Je souhaite vous emmener plus loin que la simple énigme superficielle. Nous explorerons ce qu'est véritablement un koan : un outil puissant qui épuise votre esprit logique, détruit la pensée du « oui/ou » et ouvre une voie directe vers la compréhension par l'expérience.
Qu'est-ce qu'un Koan ?
Commençons par le nom. Le mot kōan (公案) vient du japonais, lui-même dérivé du terme chinois gōng'àn.
Ce terme signifiait à l'origine « affaire publique » dans la Chine ancienne, comme une affaire judiciaire établissant des normes pour les jugements futurs. Les maîtres zen choisissaient ce terme avec le plus grand soin.
Dans la pratique zen, un koan est un « cas public » témoignant d'un esprit éveillé. Il enregistre un moment d'éveil à travers une question, un dialogue ou une action. Cet enregistrement devient un repère que les étudiants peuvent utiliser pour vérifier leur propre compréhension.
Ce n'est pas un sujet à débattre philosophiquement. Un koan pointe directement vers la réalité ultime en contournant les filtres de pensée que nous utilisons habituellement pour comprendre le monde.
La différence entre les koans et les énigmes est totale, et non négligeable. Leurs méthodes et leurs objectifs sont totalement différents.
Casse-tête logique / Énigme | Koan Zen |
---|---|
Objectif : trouver une réponse unique, intelligente et logique. | Objectif : Épuiser l’esprit logique pour arriver à une vision non conceptuelle ( kensho ). |
Outil : Utilise l’intellect, la raison et l’analyse. | Outil : Utilise l’être tout entier : corps, souffle et conscience. |
Résultat : un sentiment de satisfaction intellectuelle (« Je l'ai résolu ! »). | Résultat : un changement de perception ; une expérience directe et personnelle de la réalité. |
Nature : Un système fermé avec une solution définie. | La nature : un pointeur ouvert vers une réalité qui ne peut être saisie par des mots. |
Le véritable but
Pourquoi utiliser un outil conçu pour être si déroutant ? Le but est de priver de ressources la partie de notre esprit qui nous cause le plus de problèmes : notre esprit critique.
En sanskrit, on appelle cela vikalpa.
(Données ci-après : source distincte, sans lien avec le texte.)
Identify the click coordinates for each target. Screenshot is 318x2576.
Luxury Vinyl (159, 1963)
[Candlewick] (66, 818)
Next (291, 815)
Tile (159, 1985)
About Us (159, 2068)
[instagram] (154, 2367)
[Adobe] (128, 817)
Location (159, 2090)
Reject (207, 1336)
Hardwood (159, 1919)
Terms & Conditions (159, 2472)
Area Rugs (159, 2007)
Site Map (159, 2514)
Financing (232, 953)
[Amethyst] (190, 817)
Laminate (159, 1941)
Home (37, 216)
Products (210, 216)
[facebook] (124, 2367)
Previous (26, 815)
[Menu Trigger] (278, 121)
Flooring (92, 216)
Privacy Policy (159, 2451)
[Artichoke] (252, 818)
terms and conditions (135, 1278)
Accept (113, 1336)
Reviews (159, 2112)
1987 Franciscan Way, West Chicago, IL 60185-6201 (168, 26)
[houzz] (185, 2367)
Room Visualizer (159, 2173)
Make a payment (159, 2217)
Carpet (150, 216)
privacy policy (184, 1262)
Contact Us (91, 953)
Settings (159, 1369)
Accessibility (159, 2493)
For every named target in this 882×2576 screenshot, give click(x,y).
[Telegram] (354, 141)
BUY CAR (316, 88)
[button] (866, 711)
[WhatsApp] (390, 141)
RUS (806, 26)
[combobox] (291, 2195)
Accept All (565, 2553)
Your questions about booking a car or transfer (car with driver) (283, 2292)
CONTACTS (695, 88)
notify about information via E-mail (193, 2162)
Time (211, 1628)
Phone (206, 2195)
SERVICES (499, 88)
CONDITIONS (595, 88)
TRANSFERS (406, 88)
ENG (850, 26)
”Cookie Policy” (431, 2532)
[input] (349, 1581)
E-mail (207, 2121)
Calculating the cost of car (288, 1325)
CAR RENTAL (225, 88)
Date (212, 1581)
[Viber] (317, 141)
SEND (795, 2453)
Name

Cela fonctionne comme le système d'exploitation par défaut de notre esprit. Cet esprit fonctionne en découpant constamment la réalité en paires d'opposés.
Il étiquette tout : bon ou mauvais, juste ou injuste, sacré ou ordinaire, soi ou autre, sujet ou objet.
Nous vivons toute notre vie dans ce réseau de jugements. « J'aime ce sentiment, je déteste celui-là. » « C'est moi, c'est le monde. » « C'est le succès, c'est l'échec. »
La pratique zen suggère que cette division constante est source d'anxiété et de souffrance, ce que le bouddhisme appelle dukkha. Nous nous retrouvons coincés à courir après ce que nous qualifions de « bien » et à fuir ce que nous qualifions de « mal ».
Le koan jette une clé dans cette machine.
Cela fournit à l'esprit jugeur des données qu'il ne peut pas traiter. C'est comme demander à une calculatrice : « De quelle couleur est le chiffre sept ? » Le système n'a aucun moyen de traiter la question. Il se retrouve bloqué.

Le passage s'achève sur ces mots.